Source records

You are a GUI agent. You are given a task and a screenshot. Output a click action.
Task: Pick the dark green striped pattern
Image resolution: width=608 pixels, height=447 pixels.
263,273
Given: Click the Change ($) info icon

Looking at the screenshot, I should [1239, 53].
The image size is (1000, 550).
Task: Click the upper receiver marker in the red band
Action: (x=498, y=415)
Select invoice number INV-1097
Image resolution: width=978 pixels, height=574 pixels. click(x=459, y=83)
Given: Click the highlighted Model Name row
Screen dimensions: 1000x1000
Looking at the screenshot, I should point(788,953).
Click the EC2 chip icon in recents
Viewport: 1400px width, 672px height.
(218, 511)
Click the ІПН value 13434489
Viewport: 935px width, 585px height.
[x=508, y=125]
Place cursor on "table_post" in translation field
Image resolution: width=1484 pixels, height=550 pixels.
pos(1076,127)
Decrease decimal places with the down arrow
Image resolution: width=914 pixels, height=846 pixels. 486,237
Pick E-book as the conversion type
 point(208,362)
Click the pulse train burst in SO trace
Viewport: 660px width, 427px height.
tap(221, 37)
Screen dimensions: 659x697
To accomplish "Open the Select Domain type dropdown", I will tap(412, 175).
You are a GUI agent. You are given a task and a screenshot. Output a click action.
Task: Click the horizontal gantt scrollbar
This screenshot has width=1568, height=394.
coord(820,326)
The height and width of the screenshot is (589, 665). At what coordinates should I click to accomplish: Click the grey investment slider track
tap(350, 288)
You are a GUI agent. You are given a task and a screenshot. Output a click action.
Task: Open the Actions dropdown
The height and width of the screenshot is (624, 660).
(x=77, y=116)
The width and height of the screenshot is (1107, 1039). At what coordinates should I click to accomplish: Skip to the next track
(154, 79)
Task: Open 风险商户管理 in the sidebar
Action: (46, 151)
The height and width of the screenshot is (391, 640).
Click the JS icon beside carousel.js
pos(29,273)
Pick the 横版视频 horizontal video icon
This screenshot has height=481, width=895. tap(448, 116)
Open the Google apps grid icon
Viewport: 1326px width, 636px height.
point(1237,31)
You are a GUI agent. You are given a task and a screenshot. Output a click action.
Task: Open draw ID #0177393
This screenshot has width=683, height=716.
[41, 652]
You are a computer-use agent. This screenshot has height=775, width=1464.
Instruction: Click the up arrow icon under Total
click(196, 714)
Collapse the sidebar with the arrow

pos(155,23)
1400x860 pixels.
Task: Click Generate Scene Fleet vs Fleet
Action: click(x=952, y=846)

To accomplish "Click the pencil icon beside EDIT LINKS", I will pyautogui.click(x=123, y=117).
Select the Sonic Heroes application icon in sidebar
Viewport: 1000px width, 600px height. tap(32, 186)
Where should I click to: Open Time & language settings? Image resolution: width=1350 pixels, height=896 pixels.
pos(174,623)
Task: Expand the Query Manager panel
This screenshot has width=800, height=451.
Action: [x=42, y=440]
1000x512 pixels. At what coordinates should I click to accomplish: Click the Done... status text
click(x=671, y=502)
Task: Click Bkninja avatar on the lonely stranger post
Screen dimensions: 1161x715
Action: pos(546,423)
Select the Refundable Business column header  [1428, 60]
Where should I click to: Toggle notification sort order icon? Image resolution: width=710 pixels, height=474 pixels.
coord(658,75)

WORK ITEM
Starting from the line that contains "1000x512 pixels. At", transcribe each line to the end of the records above. Please add nothing.

THE ANSWER
1000x512 pixels. At what coordinates should I click to accomplish: Click the Done... status text
click(x=671, y=502)
Task: Click Bkninja avatar on the lonely stranger post
Screen dimensions: 1161x715
Action: pos(546,423)
Select the Refundable Business column header  [1428, 60]
Where should I click to: Toggle notification sort order icon? Image resolution: width=710 pixels, height=474 pixels.
coord(658,75)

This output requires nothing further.